Truncation strategy for the series expressions in the advanced ENZ-theory of diffraction integrals

TL;DR

This paper introduces truncation rules for the infinite series in the advanced ENZ-theory of diffraction integrals, enabling practical computation with specified accuracy by truncating the series appropriately.

Contribution

It provides a systematic method to truncate the complex double series in the ENZ-theory of diffraction integrals based on desired accuracy levels.

Findings

Truncation rules depend on accuracy requirements.

Series involving Jinc functions and structural quantities are truncated effectively.

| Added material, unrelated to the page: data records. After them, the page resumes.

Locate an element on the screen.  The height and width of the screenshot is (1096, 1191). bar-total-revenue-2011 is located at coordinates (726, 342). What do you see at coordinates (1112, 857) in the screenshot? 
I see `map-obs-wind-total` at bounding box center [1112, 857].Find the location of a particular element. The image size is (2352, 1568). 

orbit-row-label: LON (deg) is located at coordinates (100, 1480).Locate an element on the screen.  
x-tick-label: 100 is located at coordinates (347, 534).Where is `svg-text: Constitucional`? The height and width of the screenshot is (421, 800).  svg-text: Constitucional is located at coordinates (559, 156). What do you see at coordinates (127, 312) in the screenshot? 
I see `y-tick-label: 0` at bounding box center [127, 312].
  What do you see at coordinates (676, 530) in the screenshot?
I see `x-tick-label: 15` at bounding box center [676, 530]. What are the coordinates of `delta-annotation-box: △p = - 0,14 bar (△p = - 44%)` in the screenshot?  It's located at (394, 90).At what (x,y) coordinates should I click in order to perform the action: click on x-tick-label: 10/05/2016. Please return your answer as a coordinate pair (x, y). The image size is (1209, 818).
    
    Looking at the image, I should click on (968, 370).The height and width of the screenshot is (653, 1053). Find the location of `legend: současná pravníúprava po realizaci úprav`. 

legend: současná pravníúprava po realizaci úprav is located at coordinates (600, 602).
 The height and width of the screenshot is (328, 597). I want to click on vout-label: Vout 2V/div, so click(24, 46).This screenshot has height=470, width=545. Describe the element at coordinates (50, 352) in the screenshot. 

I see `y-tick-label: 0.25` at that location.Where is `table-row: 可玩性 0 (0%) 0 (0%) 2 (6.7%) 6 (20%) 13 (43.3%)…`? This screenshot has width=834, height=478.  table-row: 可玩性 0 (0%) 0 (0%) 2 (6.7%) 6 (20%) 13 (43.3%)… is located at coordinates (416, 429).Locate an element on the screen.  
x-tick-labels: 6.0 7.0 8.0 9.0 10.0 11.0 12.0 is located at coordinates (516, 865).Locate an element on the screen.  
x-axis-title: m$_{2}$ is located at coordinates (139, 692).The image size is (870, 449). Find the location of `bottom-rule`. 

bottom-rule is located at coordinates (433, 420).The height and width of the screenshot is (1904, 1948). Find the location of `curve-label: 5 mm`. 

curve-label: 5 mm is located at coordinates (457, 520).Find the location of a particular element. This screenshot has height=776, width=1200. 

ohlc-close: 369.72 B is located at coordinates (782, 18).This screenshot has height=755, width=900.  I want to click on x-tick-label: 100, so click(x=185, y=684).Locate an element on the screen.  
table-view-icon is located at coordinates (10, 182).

Enhanced computational feasibility of diffraction integrals in optical systems.

Abstract

The advanced ENZ-theory of diffraction integrals, as published recently in J. Europ. Opt. Soc. Rap. Public. 8, 13044 (2013), presents the diffraction integrals per Zernike term in the form of doubly infinite series. These double series involve, aside from an overall azimuthal factor, the products of Jinc functions for the radial dependence and structural quantities $c_t$ that depend on the optical parameters of the optical system (such as NA and refractive indices) and the defocus value. The products in the double series have coefficients that are related to Clebsch-Gordan coefficients and that depend on the order of the Jinc function and the index $t$ of the structural quantity, as well as on the azimuthal order and degree of the involved Zernike term. In addition, the structural quantities themselves are also given in the form of doubly infinite series. In this paper, we give truncation rules for the various infinite series depending on specified required accuracy.